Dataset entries
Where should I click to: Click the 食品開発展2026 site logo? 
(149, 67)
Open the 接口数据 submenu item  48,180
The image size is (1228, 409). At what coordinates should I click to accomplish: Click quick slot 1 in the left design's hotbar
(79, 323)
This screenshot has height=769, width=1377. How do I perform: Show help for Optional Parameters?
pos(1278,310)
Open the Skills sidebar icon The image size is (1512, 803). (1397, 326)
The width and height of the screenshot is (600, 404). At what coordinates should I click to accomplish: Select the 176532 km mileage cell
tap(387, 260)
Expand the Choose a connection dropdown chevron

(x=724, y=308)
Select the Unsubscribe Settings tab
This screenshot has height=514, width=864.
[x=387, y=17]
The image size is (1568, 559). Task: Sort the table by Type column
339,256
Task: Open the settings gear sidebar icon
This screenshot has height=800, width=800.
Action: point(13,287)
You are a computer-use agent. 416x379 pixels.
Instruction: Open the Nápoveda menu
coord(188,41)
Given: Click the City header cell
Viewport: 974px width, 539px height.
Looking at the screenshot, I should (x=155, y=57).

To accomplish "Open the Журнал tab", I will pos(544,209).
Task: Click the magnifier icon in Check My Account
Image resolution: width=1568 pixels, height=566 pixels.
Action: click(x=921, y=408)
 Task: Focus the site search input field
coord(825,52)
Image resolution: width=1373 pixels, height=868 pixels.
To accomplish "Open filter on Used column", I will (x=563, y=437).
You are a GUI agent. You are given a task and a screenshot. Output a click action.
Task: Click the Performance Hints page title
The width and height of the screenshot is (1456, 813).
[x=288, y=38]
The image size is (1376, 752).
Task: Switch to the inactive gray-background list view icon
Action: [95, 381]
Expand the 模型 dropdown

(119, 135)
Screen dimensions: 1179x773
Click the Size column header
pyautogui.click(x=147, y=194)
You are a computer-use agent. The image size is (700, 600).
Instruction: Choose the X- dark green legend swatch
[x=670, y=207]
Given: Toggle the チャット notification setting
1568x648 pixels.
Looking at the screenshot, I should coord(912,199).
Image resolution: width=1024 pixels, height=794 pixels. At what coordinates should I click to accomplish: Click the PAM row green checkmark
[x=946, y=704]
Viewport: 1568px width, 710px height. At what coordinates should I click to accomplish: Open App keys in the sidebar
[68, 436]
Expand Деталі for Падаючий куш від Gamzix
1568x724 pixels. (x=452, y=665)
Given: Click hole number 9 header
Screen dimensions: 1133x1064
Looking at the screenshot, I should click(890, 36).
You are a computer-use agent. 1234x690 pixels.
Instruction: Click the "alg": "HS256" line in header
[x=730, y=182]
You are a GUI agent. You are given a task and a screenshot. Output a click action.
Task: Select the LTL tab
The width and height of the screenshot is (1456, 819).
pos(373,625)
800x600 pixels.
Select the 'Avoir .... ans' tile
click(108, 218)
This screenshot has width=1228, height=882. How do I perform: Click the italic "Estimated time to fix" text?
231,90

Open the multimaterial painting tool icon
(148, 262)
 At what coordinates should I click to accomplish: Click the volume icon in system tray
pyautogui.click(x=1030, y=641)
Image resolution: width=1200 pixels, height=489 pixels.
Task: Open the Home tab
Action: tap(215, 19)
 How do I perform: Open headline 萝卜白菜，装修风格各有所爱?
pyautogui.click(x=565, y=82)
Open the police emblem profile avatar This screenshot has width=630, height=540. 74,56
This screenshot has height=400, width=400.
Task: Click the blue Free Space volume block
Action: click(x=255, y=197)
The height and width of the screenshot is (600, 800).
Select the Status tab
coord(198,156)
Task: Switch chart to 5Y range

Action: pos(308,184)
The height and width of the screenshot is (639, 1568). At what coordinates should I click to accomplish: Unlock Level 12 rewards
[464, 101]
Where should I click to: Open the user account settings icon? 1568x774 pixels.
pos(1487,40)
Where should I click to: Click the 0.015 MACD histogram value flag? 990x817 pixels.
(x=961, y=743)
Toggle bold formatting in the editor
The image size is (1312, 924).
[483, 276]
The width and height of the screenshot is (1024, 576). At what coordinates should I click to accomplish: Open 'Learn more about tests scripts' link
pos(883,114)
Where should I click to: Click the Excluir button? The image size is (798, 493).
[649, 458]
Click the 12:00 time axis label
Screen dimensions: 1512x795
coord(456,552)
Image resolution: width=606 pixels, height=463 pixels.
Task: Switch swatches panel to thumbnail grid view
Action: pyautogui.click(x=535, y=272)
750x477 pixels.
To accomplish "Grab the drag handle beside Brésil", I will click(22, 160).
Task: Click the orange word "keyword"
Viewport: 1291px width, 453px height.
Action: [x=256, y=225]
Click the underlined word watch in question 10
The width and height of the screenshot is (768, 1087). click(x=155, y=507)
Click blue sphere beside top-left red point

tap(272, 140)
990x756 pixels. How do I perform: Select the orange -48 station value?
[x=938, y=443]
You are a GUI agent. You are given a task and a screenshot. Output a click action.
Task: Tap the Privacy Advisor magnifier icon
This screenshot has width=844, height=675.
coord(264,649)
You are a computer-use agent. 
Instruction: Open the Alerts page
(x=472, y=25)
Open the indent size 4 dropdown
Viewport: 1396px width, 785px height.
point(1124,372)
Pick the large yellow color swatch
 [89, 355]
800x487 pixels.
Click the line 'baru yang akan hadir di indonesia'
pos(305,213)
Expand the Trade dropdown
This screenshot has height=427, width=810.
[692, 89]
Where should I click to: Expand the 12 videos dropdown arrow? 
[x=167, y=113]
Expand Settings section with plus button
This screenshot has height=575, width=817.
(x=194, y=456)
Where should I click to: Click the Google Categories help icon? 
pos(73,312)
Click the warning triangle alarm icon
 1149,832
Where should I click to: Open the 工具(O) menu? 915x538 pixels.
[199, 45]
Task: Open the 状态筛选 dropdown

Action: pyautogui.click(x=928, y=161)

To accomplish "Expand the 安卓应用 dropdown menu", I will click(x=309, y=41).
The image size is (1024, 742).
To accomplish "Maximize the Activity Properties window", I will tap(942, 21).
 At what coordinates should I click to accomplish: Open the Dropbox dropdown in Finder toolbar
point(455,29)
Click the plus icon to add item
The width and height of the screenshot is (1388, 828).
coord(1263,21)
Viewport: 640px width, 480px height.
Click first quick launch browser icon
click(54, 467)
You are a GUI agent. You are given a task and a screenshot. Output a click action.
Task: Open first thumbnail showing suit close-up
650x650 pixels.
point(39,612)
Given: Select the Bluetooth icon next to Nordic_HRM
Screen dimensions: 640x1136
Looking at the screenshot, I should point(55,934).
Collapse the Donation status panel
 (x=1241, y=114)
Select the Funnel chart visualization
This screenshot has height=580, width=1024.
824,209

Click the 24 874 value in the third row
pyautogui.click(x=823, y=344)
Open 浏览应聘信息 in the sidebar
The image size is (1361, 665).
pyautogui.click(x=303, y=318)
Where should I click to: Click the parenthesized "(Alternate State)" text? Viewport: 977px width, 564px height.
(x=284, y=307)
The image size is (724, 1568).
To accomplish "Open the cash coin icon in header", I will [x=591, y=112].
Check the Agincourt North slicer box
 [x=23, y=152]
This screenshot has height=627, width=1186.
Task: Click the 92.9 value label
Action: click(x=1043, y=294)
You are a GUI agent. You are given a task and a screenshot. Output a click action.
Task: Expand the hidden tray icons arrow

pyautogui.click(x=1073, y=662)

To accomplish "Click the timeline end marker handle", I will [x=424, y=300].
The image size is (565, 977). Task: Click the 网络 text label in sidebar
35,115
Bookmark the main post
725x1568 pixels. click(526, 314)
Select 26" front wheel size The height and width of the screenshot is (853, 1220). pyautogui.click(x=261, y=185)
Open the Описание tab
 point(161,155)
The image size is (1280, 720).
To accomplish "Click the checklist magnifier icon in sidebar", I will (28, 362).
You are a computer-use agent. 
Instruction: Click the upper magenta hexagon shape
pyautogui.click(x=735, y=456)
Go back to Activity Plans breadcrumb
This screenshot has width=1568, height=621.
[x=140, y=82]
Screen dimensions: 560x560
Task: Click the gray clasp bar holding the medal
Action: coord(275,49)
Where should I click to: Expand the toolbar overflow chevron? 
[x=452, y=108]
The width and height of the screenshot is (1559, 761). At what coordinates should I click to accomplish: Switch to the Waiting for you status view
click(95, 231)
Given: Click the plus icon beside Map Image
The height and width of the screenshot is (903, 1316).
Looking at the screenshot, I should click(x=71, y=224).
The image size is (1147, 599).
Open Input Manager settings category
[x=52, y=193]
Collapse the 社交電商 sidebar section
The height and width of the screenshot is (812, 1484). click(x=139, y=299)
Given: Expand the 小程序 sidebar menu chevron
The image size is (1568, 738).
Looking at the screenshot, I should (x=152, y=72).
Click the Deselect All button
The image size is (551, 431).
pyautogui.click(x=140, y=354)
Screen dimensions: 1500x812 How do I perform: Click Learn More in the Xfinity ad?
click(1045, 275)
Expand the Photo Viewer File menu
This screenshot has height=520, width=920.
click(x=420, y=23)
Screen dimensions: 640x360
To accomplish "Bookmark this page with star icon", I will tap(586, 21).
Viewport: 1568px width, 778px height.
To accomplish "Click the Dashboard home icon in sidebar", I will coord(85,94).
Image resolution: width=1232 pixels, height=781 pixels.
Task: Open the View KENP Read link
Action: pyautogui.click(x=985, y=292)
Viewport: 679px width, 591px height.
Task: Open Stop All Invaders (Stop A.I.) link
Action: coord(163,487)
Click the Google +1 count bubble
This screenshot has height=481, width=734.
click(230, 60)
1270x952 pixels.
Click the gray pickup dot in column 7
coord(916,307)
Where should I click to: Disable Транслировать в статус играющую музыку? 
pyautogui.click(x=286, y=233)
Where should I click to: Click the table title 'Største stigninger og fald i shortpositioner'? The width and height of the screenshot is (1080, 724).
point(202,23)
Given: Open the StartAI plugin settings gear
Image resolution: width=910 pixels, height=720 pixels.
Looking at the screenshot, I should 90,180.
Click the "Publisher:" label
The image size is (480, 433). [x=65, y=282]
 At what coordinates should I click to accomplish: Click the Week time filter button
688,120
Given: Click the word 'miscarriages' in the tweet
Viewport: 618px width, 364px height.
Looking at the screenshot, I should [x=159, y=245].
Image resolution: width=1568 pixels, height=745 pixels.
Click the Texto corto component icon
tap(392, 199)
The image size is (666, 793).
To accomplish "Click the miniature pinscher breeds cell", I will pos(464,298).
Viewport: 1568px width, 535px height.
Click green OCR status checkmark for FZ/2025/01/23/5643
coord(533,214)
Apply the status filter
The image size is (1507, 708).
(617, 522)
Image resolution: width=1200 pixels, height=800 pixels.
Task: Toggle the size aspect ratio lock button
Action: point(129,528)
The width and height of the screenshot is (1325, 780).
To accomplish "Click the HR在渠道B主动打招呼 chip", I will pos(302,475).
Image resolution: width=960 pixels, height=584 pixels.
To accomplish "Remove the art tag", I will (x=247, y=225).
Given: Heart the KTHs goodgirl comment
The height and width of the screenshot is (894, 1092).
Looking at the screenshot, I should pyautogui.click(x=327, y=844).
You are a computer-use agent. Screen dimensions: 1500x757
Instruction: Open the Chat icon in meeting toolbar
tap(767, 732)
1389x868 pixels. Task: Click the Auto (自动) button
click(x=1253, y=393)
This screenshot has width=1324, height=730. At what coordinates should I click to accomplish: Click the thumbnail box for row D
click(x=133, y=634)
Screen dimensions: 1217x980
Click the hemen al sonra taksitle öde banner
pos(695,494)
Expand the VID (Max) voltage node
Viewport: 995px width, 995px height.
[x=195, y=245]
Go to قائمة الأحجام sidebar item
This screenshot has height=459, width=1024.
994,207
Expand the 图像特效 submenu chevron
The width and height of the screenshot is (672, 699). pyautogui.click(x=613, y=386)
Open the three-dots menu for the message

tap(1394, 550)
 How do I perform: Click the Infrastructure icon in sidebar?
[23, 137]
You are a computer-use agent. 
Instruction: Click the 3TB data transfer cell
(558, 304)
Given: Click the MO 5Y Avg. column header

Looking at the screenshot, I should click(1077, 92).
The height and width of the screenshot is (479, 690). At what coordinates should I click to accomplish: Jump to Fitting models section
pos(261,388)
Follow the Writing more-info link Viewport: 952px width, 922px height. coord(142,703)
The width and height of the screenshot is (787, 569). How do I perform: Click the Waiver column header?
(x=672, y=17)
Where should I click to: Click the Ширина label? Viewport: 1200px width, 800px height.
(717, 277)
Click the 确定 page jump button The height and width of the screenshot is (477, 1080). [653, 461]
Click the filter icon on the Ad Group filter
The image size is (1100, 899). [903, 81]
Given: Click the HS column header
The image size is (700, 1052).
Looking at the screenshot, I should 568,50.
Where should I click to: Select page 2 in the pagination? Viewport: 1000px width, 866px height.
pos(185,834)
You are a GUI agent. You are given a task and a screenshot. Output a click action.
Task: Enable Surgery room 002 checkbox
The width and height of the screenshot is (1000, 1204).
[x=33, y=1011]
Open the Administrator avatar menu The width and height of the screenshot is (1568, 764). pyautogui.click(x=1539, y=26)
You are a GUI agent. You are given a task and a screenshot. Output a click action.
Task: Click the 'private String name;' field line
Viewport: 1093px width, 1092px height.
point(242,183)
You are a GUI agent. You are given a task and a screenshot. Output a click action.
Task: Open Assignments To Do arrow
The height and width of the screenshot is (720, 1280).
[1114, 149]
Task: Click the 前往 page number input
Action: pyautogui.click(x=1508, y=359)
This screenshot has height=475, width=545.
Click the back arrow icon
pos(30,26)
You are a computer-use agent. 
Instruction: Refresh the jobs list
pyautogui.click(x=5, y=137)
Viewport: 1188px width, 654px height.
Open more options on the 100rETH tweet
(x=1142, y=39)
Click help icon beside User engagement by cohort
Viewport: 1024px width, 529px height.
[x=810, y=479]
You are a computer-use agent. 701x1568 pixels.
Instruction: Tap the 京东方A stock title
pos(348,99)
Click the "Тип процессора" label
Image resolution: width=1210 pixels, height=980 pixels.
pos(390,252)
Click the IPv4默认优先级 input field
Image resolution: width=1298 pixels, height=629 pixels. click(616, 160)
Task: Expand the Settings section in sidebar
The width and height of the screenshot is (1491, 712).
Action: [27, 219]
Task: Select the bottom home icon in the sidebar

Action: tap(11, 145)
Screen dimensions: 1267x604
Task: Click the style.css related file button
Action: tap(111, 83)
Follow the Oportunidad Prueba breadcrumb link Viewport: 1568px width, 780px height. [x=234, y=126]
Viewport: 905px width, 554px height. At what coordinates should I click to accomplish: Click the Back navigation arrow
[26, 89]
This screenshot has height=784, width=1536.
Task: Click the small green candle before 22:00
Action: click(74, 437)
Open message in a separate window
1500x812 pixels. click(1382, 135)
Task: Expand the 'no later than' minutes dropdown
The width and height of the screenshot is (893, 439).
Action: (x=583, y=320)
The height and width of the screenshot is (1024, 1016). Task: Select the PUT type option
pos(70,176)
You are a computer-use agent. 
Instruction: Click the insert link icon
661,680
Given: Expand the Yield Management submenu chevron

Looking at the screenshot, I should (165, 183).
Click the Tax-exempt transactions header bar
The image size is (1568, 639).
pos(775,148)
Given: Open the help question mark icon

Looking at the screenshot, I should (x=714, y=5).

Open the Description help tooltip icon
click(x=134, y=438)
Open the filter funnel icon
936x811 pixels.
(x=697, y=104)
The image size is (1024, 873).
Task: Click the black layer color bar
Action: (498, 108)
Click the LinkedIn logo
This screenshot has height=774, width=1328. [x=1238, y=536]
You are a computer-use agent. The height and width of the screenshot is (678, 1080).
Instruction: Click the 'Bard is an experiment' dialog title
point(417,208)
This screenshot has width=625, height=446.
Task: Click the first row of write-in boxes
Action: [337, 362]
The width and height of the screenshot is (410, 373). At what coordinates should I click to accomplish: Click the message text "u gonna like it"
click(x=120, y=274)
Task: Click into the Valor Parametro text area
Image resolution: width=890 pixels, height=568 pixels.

Task description
Among the lines above, return those that hold the word "handle".

Finished task
To accomplish "Grab the drag handle beside Brésil", I will click(22, 160).
To accomplish "Click the timeline end marker handle", I will [x=424, y=300].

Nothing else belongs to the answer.